将Flume版本切换为1.7后,启动Flume Server和Flume Client后,查看server端控制台,发现没有报错了。
-
观察hbase,查看user_action_table表数据是否被插入:
我们看到,hbase的user_action_table表已经有数据了,说明我们的数据采集到数据存储已经成功打通!
2.6 完成Nginx的负载均衡(支撑高并发)
step1: 配置计划:
192.168.87.10 master ——> server1
192.168.87.11 slave1 ——> server2
192.168.87.12 slave2 ——> proxy
step2: nginx配置
- master的配置不变:
location ~ /behavior_recsys$ {
fastcgi_pass 127.0.0.1:8099;
include fastcgi_params;
}
- slave1的配置
1.和master一致,前提是和master一样地能提供rpc服务,启动rpc client端:
]# g++ -I/usr/local/include/thrift -lthrift -lglog -lfcgi RecSys.cpp RecSys_constants.cpp client.cpp -o client
/usr/local/bin/spawn-fcgi -a 127.0.0.1 -p 8099 -f /usr/local/src/logserver_base/schema/gen-cpp/client
2.模拟nginx,直接调用master的rpc服务,配置如下:
location ~ /behavior_recsys$ {
fastcgi_pass 192.168.36.101:8099;
include fastcgi_params;
}
- slave2的代理分发配置
18 upstream recsys {
19 server 192.168.36.101:80;
20 server 192.168.36.102:80;
21 }
48 location ~ /behavior_recsys$ {
49 proxy_pass http://recsys;
50 }
step3 :进入nginx主目录重新加载:./sbin/nginx -s reload
2.7flume并发
step1:将master主机下的flume jar包,flume conf下的flume-server.properties,flume-client.properties文件拷贝到slave1.

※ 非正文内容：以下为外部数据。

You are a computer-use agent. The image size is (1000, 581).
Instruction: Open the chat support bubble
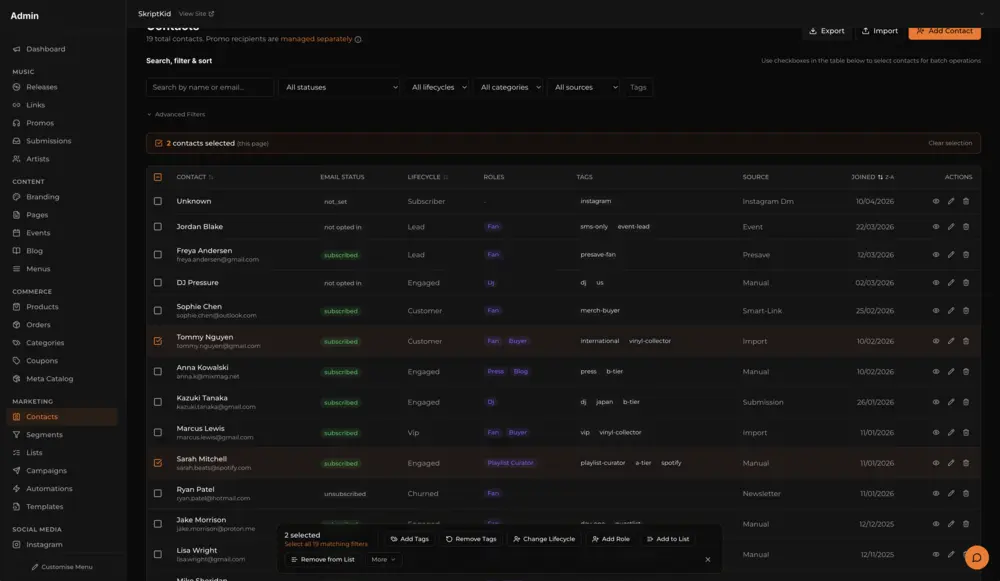[977, 557]
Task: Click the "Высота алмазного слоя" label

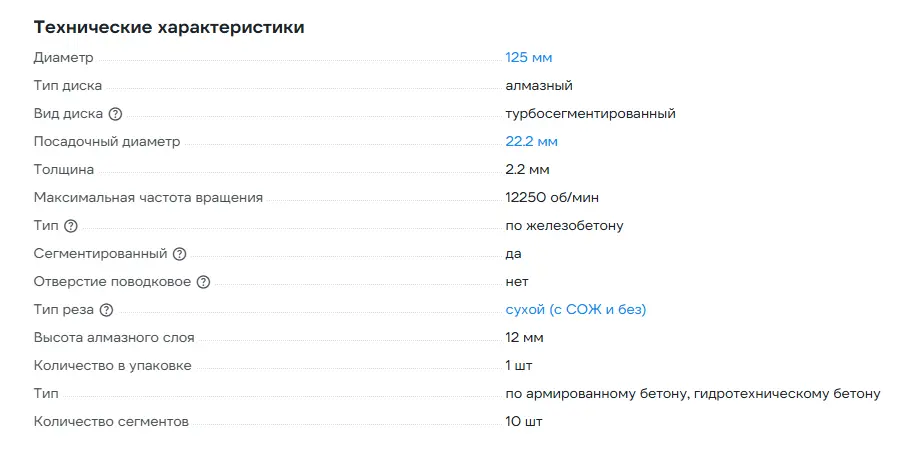Action: tap(114, 338)
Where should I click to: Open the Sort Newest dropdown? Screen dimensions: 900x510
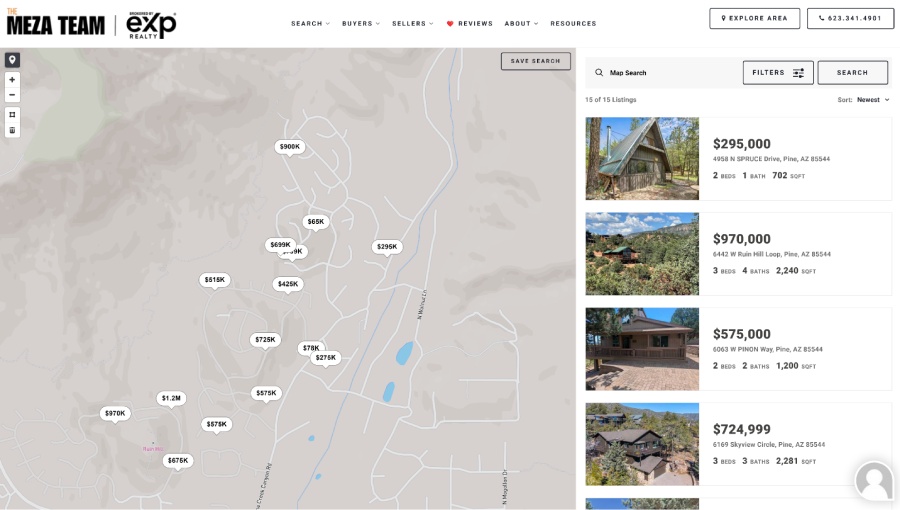click(872, 100)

step2:进入flume conf目录启动slave1上的client端:
./bin/flume-ng agent --conf conf --conf-file ./conf/logserver_flume_hbase/flume-client.properties --name a1 -Dflume.root.logger=INFO,console
2.8: 测试:直接访问slave2的服务,看它能否转发到master或slave1来进行存储数据,访问:
http://192.168.36.103/behavior_recsys?userid=123&item=111&action=click&ip=1.0.0.10
如下图,我们发现数据插入成功:
至此,我们完成了从NGINX到cglib到server再到flume,最终到hbase的支持高并发的数据采集流程完成。